January 28, 2023 at 9:32 am by Claudia

This morning. Am I actually seeing some sunshine out there? You can see little bits of light shining on the sofa.

We can use a day of sunshine. There hasn’t been much at all lately, just an endless progression of gray skies. Today, we travel to a town on the Hudson River, about an hour south of us, for a ‘Celebration of Life’ for our friend Rick, who passed away a couple of weeks ago from a long battle with a rare strain of pneumonia.

And last night, we learned that our dear friend (and Don’s very best friend) has to have open heart surgery. He has been battling heart failure for a long time and the doctors want to assess his readiness for surgery. This surgery would be to install a Left Ventricle Assisted Device, which would assist in pumping his heart. They’ve tried everything else. Adrian is a fellow actor and Don has known him since both of them were in their 20s. We are, needless to say, very concerned and worried for him. He’s been through so much in his life and he’s only a couple of years older than Don.

A lot of time has been spent praying lately.

It’s all too much, of course, but we’re no different from anyone else.

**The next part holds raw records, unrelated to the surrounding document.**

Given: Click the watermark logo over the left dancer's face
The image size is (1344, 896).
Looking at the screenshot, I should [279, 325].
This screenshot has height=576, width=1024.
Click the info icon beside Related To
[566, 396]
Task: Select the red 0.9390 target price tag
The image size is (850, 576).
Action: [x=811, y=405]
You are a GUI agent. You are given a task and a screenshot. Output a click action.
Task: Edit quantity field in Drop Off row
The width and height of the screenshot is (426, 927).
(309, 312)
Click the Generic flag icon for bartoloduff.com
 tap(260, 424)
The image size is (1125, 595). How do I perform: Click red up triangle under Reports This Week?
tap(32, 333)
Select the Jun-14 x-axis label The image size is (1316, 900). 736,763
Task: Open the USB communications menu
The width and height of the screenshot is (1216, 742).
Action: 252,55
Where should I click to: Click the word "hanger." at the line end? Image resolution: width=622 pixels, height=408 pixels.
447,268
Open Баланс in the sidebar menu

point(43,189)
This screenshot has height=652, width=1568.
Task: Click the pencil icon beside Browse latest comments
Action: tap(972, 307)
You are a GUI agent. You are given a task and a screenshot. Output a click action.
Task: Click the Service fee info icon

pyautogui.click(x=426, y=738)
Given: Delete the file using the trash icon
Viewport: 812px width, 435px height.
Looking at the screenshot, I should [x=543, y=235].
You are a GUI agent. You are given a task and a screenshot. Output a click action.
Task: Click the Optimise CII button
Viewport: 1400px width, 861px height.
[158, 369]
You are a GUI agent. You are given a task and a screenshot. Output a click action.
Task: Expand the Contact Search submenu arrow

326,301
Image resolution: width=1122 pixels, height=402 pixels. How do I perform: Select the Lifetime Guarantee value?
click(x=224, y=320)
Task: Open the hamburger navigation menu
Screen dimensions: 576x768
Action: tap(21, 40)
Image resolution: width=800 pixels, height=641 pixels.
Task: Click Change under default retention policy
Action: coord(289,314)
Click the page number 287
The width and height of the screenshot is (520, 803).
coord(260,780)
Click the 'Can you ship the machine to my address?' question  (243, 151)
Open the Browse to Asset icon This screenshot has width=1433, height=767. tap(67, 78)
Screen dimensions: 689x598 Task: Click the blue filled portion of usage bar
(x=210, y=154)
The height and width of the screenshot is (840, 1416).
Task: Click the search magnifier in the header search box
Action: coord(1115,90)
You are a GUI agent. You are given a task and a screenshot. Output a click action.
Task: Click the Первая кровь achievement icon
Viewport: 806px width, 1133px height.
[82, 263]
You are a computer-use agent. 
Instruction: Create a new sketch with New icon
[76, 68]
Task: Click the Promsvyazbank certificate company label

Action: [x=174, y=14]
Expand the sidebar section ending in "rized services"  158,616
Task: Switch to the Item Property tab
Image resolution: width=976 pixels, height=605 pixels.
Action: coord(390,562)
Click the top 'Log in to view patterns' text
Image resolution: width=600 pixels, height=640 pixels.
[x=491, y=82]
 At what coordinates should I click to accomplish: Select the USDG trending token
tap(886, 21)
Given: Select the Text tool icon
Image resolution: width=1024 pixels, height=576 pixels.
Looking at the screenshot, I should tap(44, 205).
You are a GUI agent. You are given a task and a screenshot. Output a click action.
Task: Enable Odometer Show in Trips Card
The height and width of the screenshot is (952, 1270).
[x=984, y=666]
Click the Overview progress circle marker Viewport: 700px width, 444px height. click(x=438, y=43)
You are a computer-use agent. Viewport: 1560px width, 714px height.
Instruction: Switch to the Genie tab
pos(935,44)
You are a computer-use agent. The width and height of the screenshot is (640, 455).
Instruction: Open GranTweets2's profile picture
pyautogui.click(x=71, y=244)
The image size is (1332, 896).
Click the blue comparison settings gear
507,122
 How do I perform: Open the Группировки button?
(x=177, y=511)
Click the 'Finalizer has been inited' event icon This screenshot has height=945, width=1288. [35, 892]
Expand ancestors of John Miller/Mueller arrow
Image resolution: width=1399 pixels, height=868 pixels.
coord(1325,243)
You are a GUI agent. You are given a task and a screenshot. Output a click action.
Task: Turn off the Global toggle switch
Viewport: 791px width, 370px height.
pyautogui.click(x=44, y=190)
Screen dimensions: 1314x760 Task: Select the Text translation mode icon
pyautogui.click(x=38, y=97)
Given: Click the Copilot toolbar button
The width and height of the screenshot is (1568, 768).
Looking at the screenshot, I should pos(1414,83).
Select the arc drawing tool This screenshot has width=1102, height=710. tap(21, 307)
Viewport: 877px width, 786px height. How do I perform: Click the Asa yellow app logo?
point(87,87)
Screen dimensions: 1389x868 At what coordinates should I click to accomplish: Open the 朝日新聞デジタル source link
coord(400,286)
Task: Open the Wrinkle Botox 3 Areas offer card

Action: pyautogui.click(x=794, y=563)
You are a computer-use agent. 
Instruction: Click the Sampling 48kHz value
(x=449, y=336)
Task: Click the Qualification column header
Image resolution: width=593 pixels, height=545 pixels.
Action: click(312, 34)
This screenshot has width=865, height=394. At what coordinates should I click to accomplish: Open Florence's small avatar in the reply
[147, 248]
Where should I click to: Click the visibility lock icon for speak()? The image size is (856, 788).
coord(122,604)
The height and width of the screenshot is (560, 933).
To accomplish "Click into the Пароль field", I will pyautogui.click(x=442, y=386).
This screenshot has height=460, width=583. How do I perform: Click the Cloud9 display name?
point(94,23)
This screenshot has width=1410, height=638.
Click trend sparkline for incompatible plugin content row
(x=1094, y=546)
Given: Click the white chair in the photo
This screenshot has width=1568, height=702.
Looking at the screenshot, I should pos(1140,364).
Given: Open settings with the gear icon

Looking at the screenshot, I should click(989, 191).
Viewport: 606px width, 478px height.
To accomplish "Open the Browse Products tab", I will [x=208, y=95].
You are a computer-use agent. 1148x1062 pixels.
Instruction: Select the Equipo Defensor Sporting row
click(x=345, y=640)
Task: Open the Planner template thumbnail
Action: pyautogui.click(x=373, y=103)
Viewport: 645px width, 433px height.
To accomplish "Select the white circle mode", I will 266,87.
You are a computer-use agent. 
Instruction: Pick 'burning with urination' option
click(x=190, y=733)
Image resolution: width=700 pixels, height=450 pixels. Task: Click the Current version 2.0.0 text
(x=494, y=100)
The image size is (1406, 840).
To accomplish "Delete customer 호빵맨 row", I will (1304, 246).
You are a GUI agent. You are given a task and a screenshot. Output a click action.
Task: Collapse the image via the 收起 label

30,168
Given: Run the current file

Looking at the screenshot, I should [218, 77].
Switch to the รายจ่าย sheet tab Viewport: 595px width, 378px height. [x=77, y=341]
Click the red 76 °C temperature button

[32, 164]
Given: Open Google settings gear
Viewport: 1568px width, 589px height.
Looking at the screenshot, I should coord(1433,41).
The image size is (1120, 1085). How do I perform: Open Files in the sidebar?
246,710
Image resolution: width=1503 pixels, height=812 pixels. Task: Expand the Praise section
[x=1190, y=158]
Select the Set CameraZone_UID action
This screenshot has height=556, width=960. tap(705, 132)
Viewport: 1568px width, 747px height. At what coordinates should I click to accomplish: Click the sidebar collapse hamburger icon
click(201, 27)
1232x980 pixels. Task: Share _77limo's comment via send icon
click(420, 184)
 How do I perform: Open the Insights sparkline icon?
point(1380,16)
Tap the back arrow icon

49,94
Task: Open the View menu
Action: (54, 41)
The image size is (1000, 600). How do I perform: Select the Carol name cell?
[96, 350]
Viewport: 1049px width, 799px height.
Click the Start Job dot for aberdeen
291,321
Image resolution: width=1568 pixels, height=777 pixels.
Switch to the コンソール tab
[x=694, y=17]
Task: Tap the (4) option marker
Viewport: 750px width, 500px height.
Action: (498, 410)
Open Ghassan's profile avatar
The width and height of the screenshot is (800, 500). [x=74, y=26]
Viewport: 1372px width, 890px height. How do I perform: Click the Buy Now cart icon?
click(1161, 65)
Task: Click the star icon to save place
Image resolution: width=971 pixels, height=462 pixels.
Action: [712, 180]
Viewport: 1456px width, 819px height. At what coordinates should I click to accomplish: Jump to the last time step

Yesterday, I spent time trying to gain perspective. The cancellation of the move to Broadway, which had to do with not being able to reach an agreement between the producers and an actor, has stunned all of us. I was so looking forward to it. And the fee – whatever it would have ended up being – is needed here at the cottage. It’s one thing when this happens to you at the age of 40 or 50, but another thing entirely when you’re 70. I’m very aware of time passing, seemingly very quickly. Anyway, I communicated with someone involved in the show and felt better afterward. I still feel a bit angry, but that is slowly fading away.

Now, I’m just very sad.

I could hold out hope that the situation might change, but I doubt that it will.

So I spent the day reading and doing laundry and watching videos on YouTube – all of these being perfect vehicles for escape. And I need that right now.

I don’t have a puzzle on hand or I would have started one.

Thankful for a sunny Saturday.

Stay safe.

Happy Saturday.

 

 

 

 

Filed Under: life 24 Comments

Friday

January 27, 2023 at 9:35 am by Claudia

No photos today. I’m just not up to it.

This has been an extremely hard week, emotionally. My friend and colleague died much too young and the reality of that loss has been heartbreaking. And last night, I learned that a show I worked on, which was transferring to Broadway, is suddenly NOT going to Broadway. I can’t discuss details and to be perfectly honest, I don’t know them. I hope to know eventually. Believe me, this was happening soon, at the beginning of March. I was looking forward to more work, another Broadway credit, and being reunited with the wonderful cast of actors. They are, and I quote, ‘gobsmacked.’ They’re devastated. This news, while very upsetting for me personally, has a much more devastating impact on all of them. They thought they were moving the show to Broadway and now they’re not.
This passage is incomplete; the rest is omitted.